A randomized design will typically assert control over independent variables and minimize M-S-H biases by equally distributing, between the E and C group, participants with variable baseline characteristics. Each variable may have an independent or interactive effect, explaining part of an observed impact rate. The key question in establishing a C group is, Does it adequately control for independent predictors of change in the impact and outcome rates? Baseline equivalence of an E and C group needs to be documented: randomization does not always produce equivalent groups at baseline. Ideally, E and C baseline data confirm that they are almost identical for all dependent impact or outcome variables, and independent variables.

An issue, which at times has been a common barrier to C group establishment, is that program staff may not want to withhold the new treatment methods (X1 + X2 + X3 + X ... ) from participants. This may seem to be a serious barrier at first glance; it should not be in practice. Remember: an evaluation is being planned to confirm intervention efficacy or effectiveness. Valid impact data from a sufficient number of completed evaluations supporting the internal validity of an existing program or new program for your population or setting may not be available. Although the standard or minimum program (X1) should be delivered to all participants, the intensity and duration of methods and materials or the frequency of program procedures can be varied to document what is most effective. The C group, the standard program (X1) can be compared to a “best practice” program (X1 + X2 + X3 + X4) among an E group, where X2 is a brief, face-to-face reinforcement, X3 is follow-up telephone counseling, and X4 is systematic family reinforcement.
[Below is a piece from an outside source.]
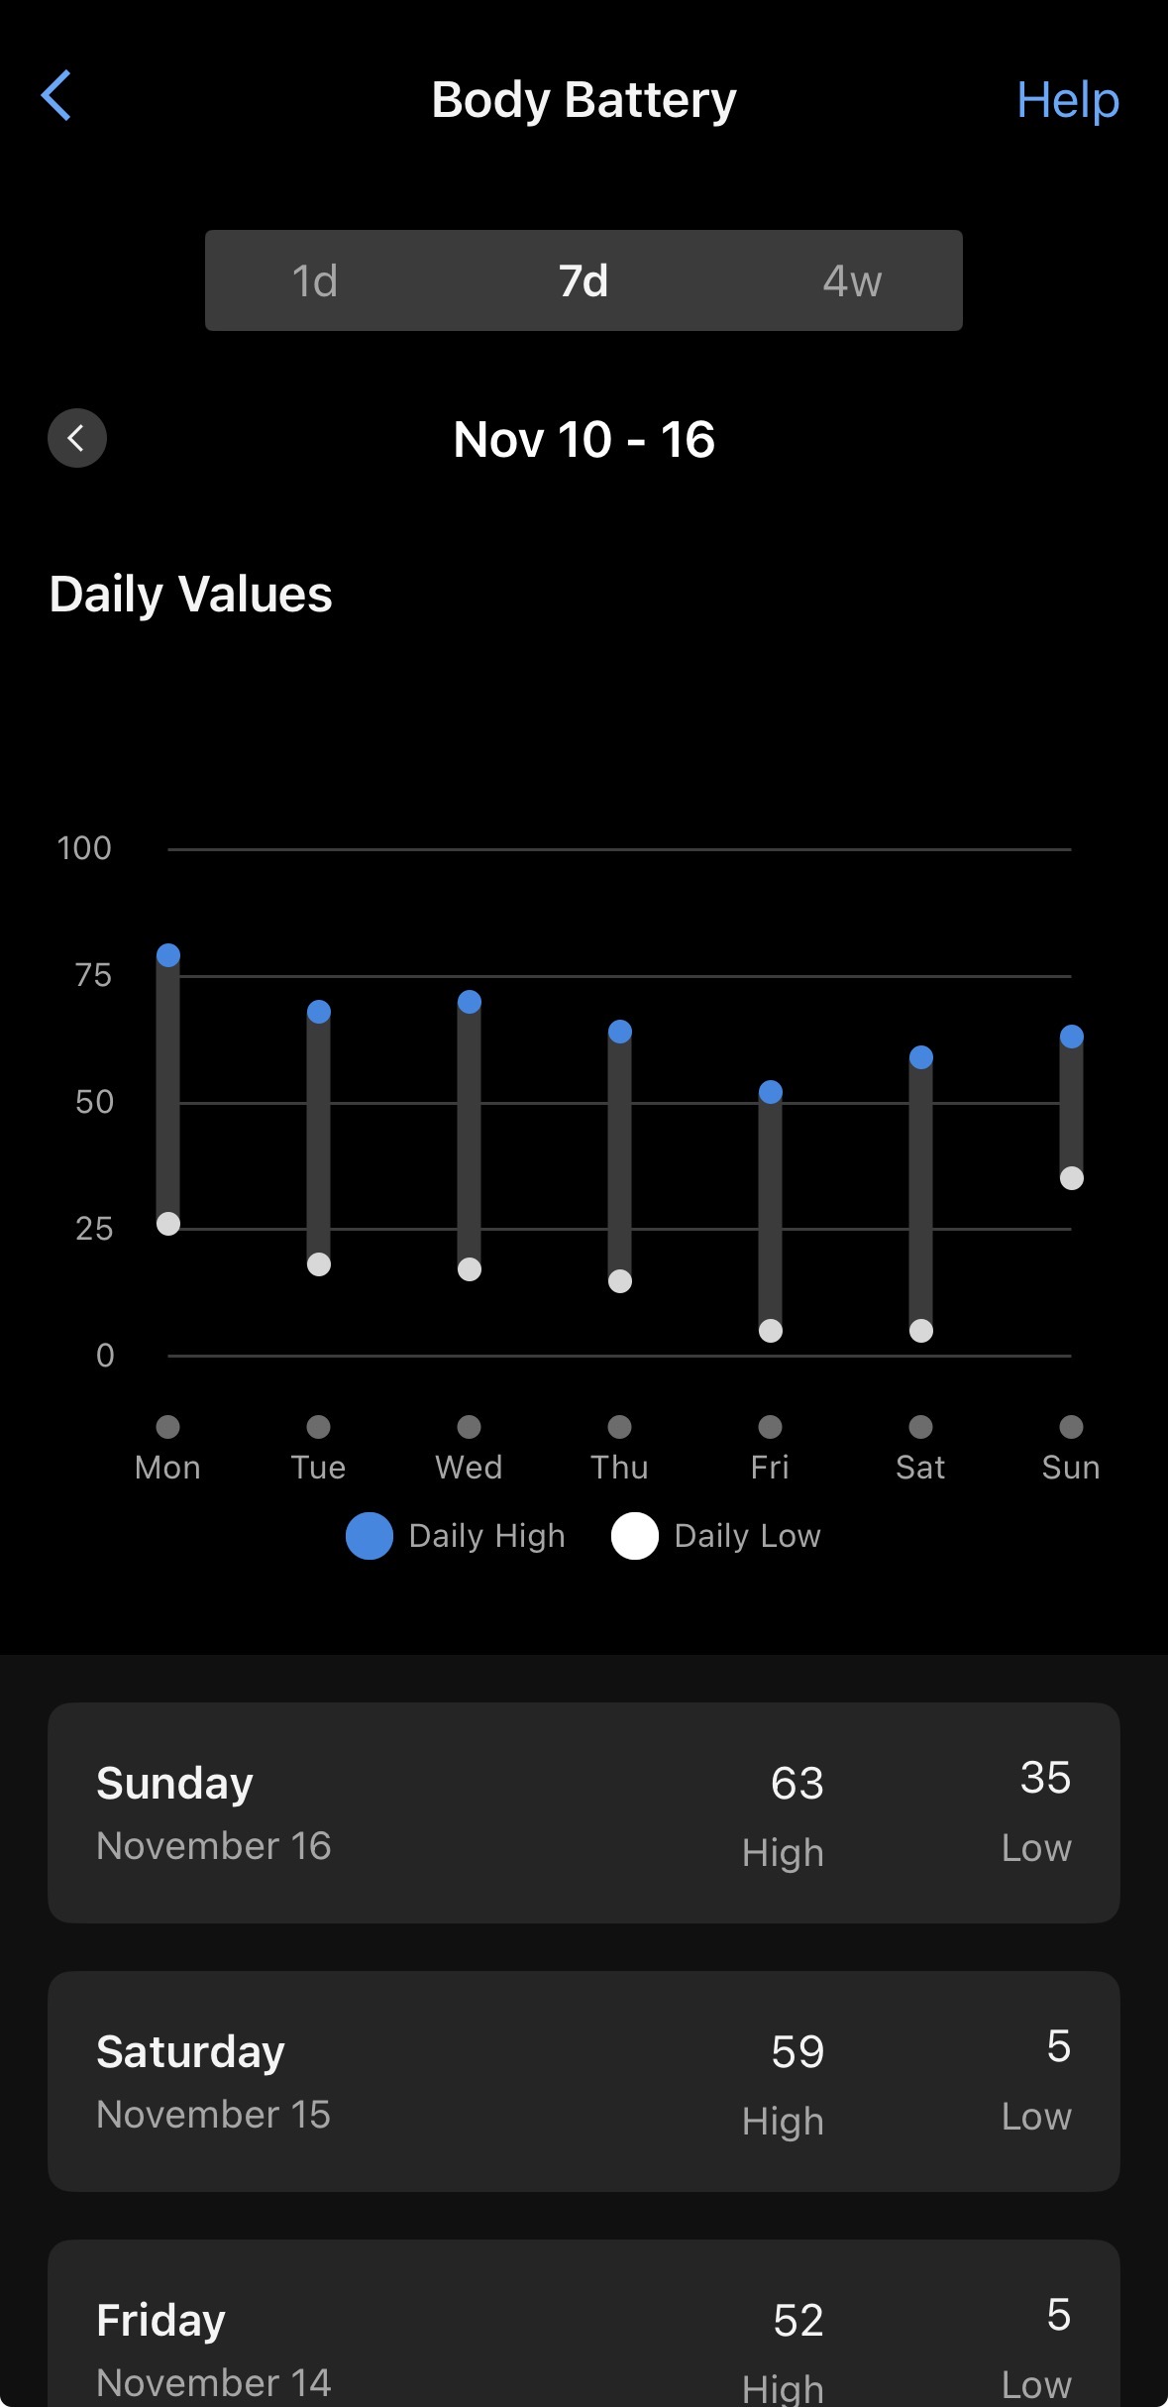
Task: Tap the white Daily Low legend dot
Action: point(634,1536)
An evaluation should be designed to answer important practical questions about the feasibility of delivery, impact, cost, and cost-effectiveness of an HP-DP program for a public health agency or primary care organization. How effective is the existing program, and what new, best practices methods could be feasibly applied in all practice settings that might significantly increase the current level of behavior change and improve health? This type of evaluation may be described by some researchers as “Comparative Effectiveness Research” (IOM, 2009).